The Iraq communities was witnesses with high economic growth and social development that ensures positive economic incentive for the country. During the pre-war phase that is 1990, the country Iraq was successful to create positive economic incentive through increasing industrialisation, commercialisation of the agricultural and service sectors as well as enhancing international trade. The leadership and management of the country was efficient to create the country Iraq a famous oil producing and exporting country in the international business which was effective to manage the citizens of Iraq and create values for them through economic growth and social development (Tietenberg and Lewis, 2016). The Iraqi leadership was hereby effective to create employment in the country and provided a scope to the citizens to gain higher through employment and improve engagement with the international trade to enhance positive economic growth which was considered as positive incentive in the society of Iraq.

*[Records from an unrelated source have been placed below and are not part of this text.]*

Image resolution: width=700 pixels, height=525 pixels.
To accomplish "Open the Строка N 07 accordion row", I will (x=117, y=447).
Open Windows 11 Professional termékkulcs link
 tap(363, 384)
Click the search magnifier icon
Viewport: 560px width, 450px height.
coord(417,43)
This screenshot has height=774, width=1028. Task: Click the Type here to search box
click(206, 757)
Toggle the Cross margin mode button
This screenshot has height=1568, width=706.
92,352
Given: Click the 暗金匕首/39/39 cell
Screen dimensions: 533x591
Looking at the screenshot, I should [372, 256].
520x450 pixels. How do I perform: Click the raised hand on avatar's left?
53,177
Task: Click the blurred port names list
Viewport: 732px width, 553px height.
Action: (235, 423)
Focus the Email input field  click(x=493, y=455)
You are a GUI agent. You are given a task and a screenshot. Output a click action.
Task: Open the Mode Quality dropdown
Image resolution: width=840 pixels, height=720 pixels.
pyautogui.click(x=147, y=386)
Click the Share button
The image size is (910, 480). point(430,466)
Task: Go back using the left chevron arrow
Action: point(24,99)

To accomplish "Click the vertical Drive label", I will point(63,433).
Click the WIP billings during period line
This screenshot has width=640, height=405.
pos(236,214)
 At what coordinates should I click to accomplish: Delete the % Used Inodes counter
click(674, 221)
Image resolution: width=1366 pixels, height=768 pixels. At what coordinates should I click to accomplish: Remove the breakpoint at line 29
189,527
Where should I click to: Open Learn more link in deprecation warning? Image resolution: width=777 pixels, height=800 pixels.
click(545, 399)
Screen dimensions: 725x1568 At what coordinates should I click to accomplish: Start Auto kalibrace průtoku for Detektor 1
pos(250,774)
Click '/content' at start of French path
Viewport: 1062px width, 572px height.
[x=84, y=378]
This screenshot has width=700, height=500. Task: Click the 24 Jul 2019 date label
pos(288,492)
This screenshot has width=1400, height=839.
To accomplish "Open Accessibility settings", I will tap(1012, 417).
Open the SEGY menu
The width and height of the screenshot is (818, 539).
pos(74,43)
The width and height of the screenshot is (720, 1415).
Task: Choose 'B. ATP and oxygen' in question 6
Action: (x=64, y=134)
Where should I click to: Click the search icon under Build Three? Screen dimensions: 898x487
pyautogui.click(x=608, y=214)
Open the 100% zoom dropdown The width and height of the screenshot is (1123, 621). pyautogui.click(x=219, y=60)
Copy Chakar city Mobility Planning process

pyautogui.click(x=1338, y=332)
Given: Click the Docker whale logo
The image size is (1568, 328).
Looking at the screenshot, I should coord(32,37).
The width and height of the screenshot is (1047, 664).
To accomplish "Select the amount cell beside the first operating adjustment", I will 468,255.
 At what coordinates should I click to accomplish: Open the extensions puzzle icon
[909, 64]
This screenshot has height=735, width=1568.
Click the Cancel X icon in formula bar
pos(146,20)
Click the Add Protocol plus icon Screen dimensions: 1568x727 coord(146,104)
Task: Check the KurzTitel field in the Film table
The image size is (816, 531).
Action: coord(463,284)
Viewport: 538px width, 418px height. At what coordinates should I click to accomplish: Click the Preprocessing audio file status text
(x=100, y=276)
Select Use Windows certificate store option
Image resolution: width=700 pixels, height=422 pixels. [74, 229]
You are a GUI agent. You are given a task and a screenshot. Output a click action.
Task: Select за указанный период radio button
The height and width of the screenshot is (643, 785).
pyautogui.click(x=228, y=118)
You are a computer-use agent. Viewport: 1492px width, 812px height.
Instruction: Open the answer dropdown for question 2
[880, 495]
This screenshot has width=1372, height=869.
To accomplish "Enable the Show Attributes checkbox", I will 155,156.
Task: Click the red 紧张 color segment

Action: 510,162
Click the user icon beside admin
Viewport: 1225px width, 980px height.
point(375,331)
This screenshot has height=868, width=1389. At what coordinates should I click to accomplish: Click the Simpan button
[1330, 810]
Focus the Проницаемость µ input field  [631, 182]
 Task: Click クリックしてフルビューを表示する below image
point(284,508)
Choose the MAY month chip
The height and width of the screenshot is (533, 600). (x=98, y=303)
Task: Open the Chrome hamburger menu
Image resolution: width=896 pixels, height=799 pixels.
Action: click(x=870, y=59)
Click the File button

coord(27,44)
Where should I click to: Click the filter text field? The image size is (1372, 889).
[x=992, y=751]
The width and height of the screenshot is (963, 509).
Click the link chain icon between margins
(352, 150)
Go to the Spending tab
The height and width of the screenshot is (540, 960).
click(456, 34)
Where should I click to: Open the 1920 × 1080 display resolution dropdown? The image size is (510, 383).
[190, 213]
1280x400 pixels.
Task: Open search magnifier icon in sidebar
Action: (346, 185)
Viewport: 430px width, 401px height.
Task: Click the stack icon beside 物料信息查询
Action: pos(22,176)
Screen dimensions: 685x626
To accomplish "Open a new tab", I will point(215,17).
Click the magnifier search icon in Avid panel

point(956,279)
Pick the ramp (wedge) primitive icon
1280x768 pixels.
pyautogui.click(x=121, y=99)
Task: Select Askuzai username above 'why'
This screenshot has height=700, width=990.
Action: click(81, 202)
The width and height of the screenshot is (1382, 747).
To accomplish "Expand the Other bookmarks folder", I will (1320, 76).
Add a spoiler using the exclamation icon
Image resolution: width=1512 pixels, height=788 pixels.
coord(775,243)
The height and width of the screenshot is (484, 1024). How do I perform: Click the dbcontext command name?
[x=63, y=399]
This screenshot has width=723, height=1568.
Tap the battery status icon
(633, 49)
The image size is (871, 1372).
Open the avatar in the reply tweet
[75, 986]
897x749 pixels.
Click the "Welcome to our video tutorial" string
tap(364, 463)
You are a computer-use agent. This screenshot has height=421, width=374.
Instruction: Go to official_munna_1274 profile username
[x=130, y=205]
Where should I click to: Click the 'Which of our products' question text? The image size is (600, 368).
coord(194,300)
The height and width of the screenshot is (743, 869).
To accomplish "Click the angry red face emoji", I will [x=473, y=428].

Pre-war phase was effective where the country was successful in developing their society and enhancing economic growth as well as making strong relation with UAE, Kuwait and Saudi Arabia, ensure industrialisation and urbanisation which attracted foreign investment where positive incentives, enhancing industrial performance, prospects in different fields like agriculture and mining and positive outcome for the citizens of Iraq can be ensured.

During the war 1991- 2003, the country has faced lots of challenges as there was lack of foreign investment, low economic growth and poor international trade due to instability on political situation and war which was considered as negative economic incentive in the country that worsen the economy and social development of the country becoming an economic block in the Gulf nations. Iraq can establish their economy, but the situation of war deteriorates the country’s position and the leaders failed to make the economy strong. political instability, deterioration of social development, negative economic growth and internal imbalances are the results of such war which worse the economy of Iraq. Hereby, the positive economic incentive is good for the country and the social communities as a whole to be encouraged and motivated to conduct their responsibilities in the society and be rewarded. The positive economic incentive is effective for the country Iraq to enhance positive outcome for the citizens of Iraq which the positive economic incentive cannot. The positive economic incentive can provide better economy where the negative economic incentive cannot and thus it is effective for the countries to follow and ensure positive economic incentive and avoid the negative incentive for making the nation better and providing an opportunity to sustainable economic growth and social development.

Reference List

  • Armstrong, C.S., Blouin, J.L., Jagolinzer, A.D. and Larcker, D.F., 2015. Corporate governance, incentives, and tax avoidance. Journal of Accounting and Economics, 60(1), pp.1-17.
  • Levy, J. S., 2015. Counterfactuals, Causal Inference, and Historical Analysis. Security Studies, 24(3), pp. 378-402. DOI: 10.1080/09636412.2015.1070602 Rode, J., Gómez-Baggethun, E. and Krause, T., 2015. Motivation crowding by economic incentives in conservation policy: A review of the empirical evidence. Ecological Economics, 117, pp.270-282.
  • Tietenberg, T.H. and Lewis, L., 2016. Environmental and natural resource economics. Routledge.